Blue and gold are the prime colors of the inspiring and patriotic "Memorablis" photo exhibit at the CCA by Ukrainian photographer Vyacheslav Tarnovetskyi.

The first thing I saw walking into the street after seeing the “Memorabilis” exhibit at the Center for Contemporary Art was a beautiful old yellow Kyiv building against a backdrop of blue autumn sky. It was a nice coincidence, since the exhibit – a collection of photographs by the late Ukrainian photographer Vyacheslav Tarnovetyskyi, who passed away in 2002 – has at its center an incredible series of photographs entitled “Yellow and Blue.”

There’s a subtle Ukrainian nationalist theme to the series, but primarily these photos are cheerful, witty formal studies.
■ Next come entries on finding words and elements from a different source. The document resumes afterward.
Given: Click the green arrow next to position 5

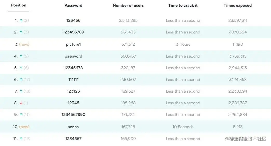Looking at the screenshot, I should [x=21, y=68].
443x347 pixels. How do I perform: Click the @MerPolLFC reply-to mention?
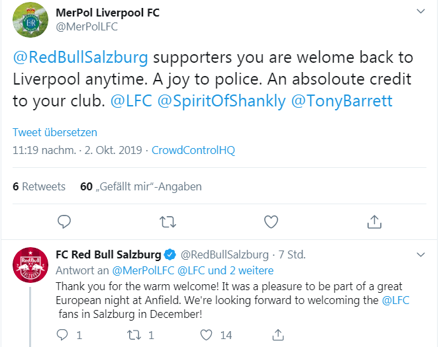click(x=143, y=270)
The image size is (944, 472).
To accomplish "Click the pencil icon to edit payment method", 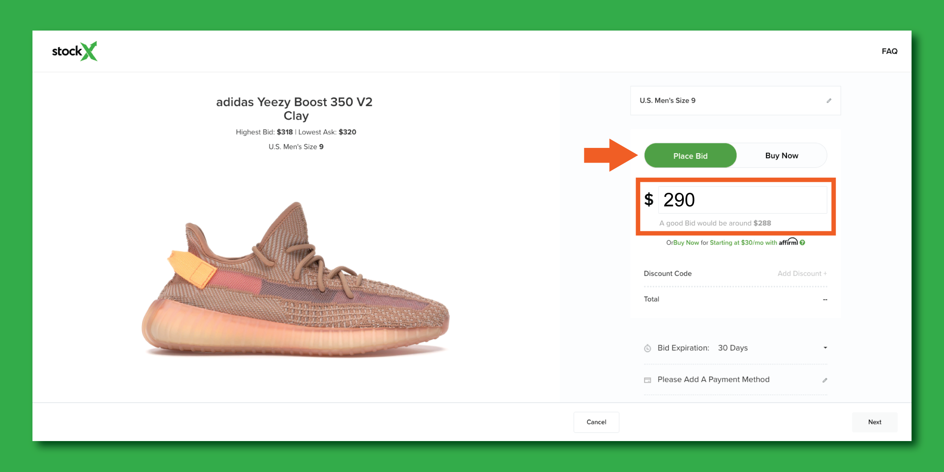I will tap(825, 380).
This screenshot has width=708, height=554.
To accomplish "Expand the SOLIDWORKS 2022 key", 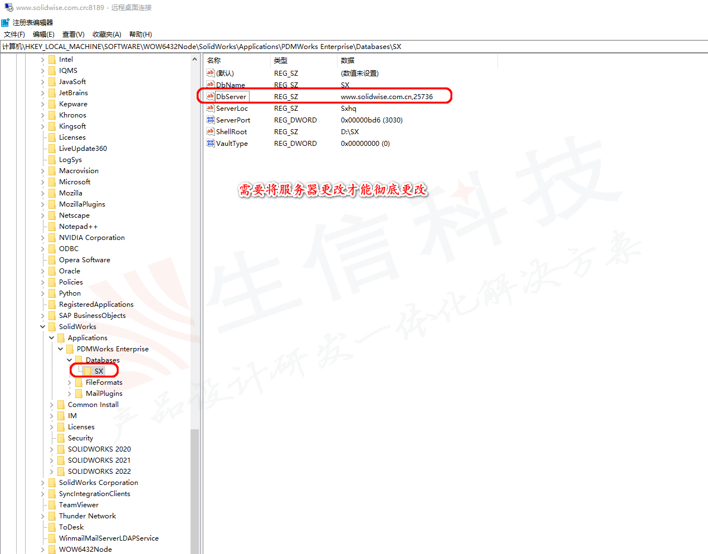I will [x=52, y=472].
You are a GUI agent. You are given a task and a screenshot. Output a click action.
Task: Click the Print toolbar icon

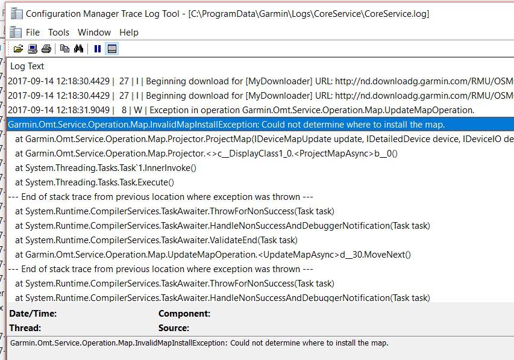46,49
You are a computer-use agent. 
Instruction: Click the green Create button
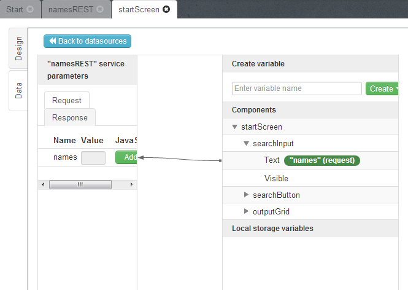coord(383,88)
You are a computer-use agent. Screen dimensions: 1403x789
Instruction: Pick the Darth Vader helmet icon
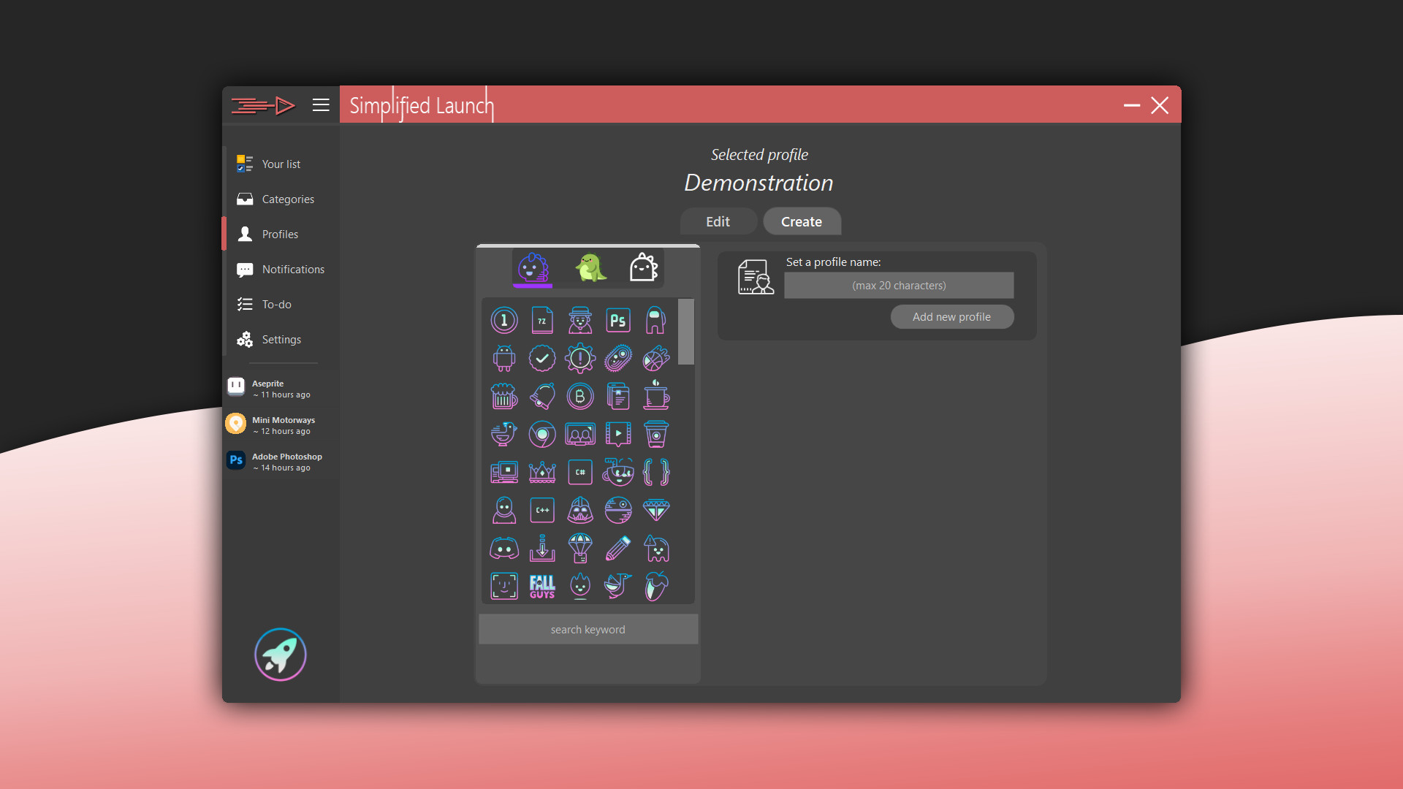[580, 510]
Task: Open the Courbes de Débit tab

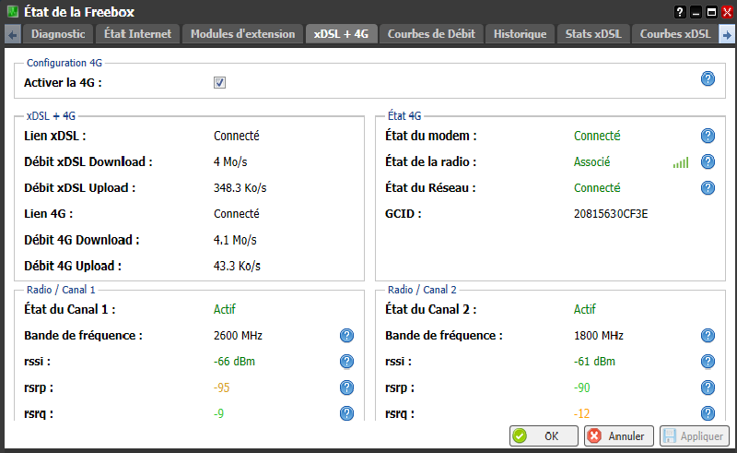Action: click(x=431, y=34)
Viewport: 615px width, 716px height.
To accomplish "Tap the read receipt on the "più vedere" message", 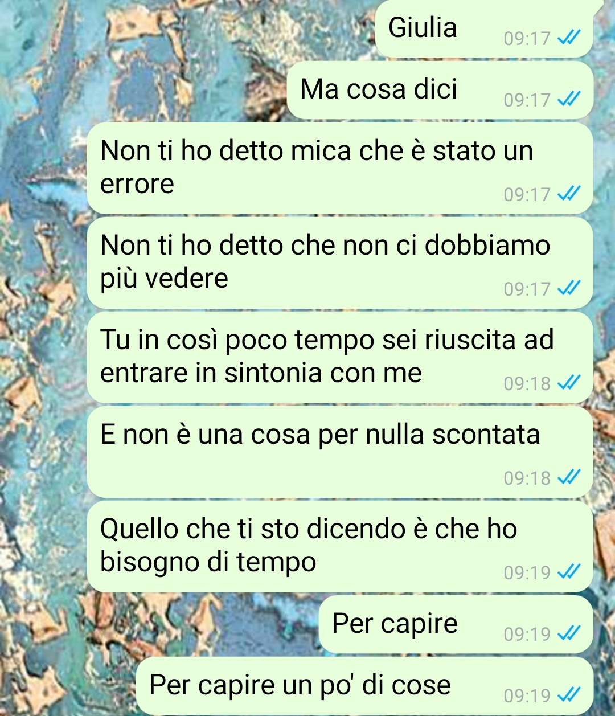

In one shot, a window is filled with blue and yellow balloons stacked atop one another; in a second, a brilliant blue bucket glows in the midday sun, in the shadow of a bright yellow building.

“There is always something warm about the photographs; this is how he looked at the world,” says Jerzy Onuch, curator of the CCA. The way Onuch describes it, Tarnovetyskyi seems, in a good way, to have been an obsessive, photographing yellow and blue objects wherever and whenever he saw them.

Tarnovetyskyi was a physicist, a professor at the University of Chernivtsi, and it’s not surprising, as his pictures are suffused by a fascination for light, matter and energy.

One of the better pieces in the exhibit has an old yellow telephone just behind a hazy, barred window; reflected in the window is a baby blue car, hiding its reflection behind the bars.

Another has a woman on a bus looking out the window. By a trick of reflection, it looks like she’s looking into the face of the young boy sitting behind her. The image is framed by the yellow shirt of one passenger and the blue plastic bag of another.

Nothing in the exhibit is out of place; there is no shot that isn’t solid. Everything is clean, simple and illuminating, and in beautiful harmony. The composition, lighting and framing are wonderful.

It would be great to see the entire “Yellow and Blue” series, which Onuch says consists of around 90 pieces. Thirty-three are on exhibit here. The way they’re all unified by their gently nationalist theme makes them transcendent: from still lifes to images that could have come out of a photo album, they’re all ennobled by Tarnovetskyi’s art.